Mais uma vez, em Inglaterra, os castigos são pesados, lembro-me de ha 1-3 anos um jogo do city com chelsea, acho que jogado sabado e acabou em polemica com o david luiz e nao sei mais quem e domingo o castigo do atleta estava ca fora, bastou 1 dia. Cá andam a adiar, depois despenalizam, mas entretanto a pessoa ja cumpriu o castigo, não se entende como é que se joga uma meia final da taça e a 2ª mao é jogada passado 2 meses, qual a necessidade e logica da 1ª mao ser colocada nesta fase critica de pouco descanso, no meio de eliminatorias da champions league?
Filipe Correia
Errar é humano, por isso foi imposta a tecnologia no futebol para auxiliar os árbitros, mas quando estes nem assim conseguem demonstrar qualidade ou bom senso, é claro que vão ser enxovalhados, e com toda razão, pois estão a tentar ser figura de um jogo que não é deles. O problema está em quem decidiu que X tinha qualidade para arbitrar (decidiu ou dava jeito), o Sr Hélder Malheiro, o Sr Fábio Veríssimo parecem-me dois que tem má vontade e querem só ser figuras do jogo, já por exemplo o Sr. João Capela é “apenas” mau, é muito mau, a qualidade dos arbitros em Portugal está ao nível do nosso futebol, a verdade é essa
André Dias
Bom post. Infelizmente a cultura de falar sobre arbitragens e atribuir responsabilidade pela derrota ao homem do apito está demasiado enraizada em Portugal.
Devia-se proibir qualquer declaração sobre arbitragens e multar os respectivos infractores. E quando falo em multas que sejam na ordem das dezenas ou centenas de milhares de euros, não é uma multa de 500€ a um treinador de SLB/FCP/SCP que faria alguma comichão. É uma medida extremamente simples de aplicar e traria várias vantagens: árbitros mais protegidos e menos condicionados, menos polémicas sobre arbitragens e mais espaço para se falar de futebol e os próprios treinadores arranjariam menos desculpas quando perdessem, sendo obrigados analisar as derrotas de uma forma mais construtiva e benéfica para as equipas. Claro que para isto funcionar devidamente também é necessário que haja transparência total profissionalizando a arbitragem e criando um organismo que analise e avalie o desempenho dos árbitros.

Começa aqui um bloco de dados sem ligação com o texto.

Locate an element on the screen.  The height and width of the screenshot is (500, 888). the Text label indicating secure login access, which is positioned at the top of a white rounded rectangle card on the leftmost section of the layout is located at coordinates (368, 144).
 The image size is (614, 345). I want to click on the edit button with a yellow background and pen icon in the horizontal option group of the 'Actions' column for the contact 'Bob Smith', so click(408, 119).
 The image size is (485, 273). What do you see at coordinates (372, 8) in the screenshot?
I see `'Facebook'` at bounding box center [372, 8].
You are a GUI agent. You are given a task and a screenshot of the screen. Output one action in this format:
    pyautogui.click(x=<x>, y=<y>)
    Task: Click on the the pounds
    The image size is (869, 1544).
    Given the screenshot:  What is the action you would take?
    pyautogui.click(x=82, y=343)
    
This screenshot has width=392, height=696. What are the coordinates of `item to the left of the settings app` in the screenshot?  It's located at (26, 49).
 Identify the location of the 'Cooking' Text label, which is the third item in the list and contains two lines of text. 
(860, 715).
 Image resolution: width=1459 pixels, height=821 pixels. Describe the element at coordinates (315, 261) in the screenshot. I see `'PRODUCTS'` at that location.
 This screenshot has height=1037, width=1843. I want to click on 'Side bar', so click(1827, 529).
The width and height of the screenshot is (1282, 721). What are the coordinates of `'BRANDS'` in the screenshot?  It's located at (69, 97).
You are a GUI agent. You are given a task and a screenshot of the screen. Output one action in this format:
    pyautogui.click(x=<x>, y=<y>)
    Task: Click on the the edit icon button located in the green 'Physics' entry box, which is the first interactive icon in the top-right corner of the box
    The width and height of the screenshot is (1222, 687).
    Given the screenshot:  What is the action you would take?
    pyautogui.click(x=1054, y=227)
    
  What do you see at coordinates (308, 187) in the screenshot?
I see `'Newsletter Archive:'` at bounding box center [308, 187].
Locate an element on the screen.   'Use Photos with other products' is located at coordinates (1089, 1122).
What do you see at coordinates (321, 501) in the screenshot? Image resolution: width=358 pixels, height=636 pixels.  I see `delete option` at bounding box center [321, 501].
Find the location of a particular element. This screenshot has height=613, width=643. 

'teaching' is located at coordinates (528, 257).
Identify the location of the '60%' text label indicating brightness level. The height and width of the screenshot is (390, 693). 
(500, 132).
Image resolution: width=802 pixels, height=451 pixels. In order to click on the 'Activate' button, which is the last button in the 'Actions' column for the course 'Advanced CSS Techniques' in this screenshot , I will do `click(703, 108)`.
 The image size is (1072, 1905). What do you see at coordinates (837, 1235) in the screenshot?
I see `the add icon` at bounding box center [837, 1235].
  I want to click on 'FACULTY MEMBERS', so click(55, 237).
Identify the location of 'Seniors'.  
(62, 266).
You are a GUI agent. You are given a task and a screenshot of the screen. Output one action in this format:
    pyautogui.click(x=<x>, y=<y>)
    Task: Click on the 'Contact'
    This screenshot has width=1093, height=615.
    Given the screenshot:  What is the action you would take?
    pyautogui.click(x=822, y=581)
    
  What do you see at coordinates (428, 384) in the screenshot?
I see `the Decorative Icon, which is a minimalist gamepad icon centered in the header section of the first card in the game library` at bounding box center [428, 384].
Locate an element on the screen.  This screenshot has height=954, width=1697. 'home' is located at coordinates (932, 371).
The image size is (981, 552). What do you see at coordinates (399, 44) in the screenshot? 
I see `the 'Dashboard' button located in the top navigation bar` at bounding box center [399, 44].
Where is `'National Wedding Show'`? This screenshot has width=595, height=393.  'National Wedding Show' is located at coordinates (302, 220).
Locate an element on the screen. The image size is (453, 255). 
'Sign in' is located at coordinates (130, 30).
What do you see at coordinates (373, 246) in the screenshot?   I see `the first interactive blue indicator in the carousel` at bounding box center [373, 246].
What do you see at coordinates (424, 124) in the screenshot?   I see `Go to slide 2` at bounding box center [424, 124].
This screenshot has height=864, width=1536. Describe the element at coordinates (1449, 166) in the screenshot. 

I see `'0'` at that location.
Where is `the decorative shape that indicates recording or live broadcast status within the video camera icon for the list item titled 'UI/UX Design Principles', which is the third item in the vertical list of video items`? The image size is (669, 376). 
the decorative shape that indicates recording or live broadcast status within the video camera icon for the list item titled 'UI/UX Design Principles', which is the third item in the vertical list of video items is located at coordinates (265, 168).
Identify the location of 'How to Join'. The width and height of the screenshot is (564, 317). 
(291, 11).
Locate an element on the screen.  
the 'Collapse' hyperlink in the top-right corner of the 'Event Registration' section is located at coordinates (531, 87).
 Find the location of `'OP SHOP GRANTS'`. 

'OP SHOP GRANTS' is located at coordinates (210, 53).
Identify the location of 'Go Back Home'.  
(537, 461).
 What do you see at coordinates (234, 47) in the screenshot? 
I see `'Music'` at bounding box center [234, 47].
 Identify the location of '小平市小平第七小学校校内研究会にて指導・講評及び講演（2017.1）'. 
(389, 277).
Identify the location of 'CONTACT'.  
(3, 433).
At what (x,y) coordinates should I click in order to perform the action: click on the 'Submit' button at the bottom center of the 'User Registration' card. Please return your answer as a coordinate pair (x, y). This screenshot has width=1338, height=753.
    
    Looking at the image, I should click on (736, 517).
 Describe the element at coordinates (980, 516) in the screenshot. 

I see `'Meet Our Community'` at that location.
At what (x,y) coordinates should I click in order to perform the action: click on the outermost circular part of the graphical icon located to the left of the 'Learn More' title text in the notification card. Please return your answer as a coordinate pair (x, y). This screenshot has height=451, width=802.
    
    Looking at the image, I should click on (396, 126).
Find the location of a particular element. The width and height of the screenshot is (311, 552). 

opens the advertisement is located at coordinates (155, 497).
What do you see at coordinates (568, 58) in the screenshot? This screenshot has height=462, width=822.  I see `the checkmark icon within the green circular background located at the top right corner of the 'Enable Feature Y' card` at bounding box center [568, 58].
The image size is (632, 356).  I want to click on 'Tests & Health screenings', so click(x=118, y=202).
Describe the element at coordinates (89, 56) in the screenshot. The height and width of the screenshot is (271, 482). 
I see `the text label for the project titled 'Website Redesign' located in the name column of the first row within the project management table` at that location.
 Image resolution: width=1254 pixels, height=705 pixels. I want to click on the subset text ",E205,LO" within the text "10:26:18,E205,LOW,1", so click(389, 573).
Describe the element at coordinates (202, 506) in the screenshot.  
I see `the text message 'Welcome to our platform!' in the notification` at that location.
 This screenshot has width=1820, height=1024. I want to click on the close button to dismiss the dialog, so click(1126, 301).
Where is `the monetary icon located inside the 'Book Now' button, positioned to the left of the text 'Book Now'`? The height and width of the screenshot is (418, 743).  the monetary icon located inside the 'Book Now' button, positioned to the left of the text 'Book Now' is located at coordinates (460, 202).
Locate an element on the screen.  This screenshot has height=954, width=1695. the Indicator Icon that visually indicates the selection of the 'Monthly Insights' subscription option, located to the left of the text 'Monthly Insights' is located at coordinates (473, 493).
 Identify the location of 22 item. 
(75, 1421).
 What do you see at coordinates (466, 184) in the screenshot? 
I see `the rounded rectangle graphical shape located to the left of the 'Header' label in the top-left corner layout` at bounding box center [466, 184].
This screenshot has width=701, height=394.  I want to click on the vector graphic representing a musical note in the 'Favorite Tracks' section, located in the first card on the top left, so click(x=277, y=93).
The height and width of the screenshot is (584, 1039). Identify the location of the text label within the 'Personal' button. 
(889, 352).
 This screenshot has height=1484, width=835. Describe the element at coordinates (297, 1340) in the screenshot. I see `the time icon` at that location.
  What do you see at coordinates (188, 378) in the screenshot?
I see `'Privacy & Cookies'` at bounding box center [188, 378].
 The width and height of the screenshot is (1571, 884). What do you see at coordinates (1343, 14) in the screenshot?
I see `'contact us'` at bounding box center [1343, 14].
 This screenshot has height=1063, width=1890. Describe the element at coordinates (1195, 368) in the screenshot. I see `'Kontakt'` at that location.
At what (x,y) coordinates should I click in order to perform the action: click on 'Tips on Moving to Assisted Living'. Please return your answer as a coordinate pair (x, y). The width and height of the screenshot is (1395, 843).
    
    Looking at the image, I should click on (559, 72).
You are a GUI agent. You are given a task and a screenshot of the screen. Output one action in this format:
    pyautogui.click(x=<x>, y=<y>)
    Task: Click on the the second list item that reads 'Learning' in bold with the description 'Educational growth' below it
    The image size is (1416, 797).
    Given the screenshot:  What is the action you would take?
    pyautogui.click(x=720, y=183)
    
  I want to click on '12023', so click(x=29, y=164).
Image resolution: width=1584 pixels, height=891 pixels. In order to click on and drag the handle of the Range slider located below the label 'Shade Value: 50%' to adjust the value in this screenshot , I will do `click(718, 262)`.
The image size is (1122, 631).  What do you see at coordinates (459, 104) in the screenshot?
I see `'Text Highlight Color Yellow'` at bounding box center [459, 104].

É fácil criticarmos os comentadores de programas desportivos de qualidade questionável, as perguntas dos jornalistas à caça de polémicas ou o adepto que só fala de arbitragens mas os maiores responsáveis por algo que se arrasta há décadas são a FPF e a Liga de Clubes. São os órgãos que gerem o futebol em Portugal que têm que fazer alterações e tudo o resto seguirá o exemplo. Já o deviam ter feito há imenso tempo mas, enquanto em Inglaterra até conseguiram acabar com hooligans dentro dos estádios, algo que há 20 anos parecia impossível, em Portugal estamos em 2019 a falar dos mesmos assuntos que já eram tema na década de 90.
Joaomi
Não há dúvida de que não partirá das estações das televisão ou da comunicação social em geral a redução destas polémicas… Concordo com as multas pesadas e formas de impedir qualquer tipo de condicionalismo aos árbitros.
Rodrigo Ferreira
Acho que a arbitragem se deve discutir como qualquer outro interveniente do jogo. É claro que monopolizar o debate em torno dos árbitros é excessivo, mas não se pode ser sempre politicamente correcto e fingir que os erros não têm peso. Há competições e muito dinheiro em jogo e os árbitros são claramente o agente de jogo mais fraco em Portugal, com tendência a piorar com esta nova geração de árbitros. Não se pode ignorar o desempenho do Sr Hélder Malheiro nas últimas três actuações por exemplo ou o de Fábio Veríssimo na meia final da Taça da Liga. É demasiado mau, mas ainda bem que há VAR senão estou certo que os erros ainda seriam mais ainda.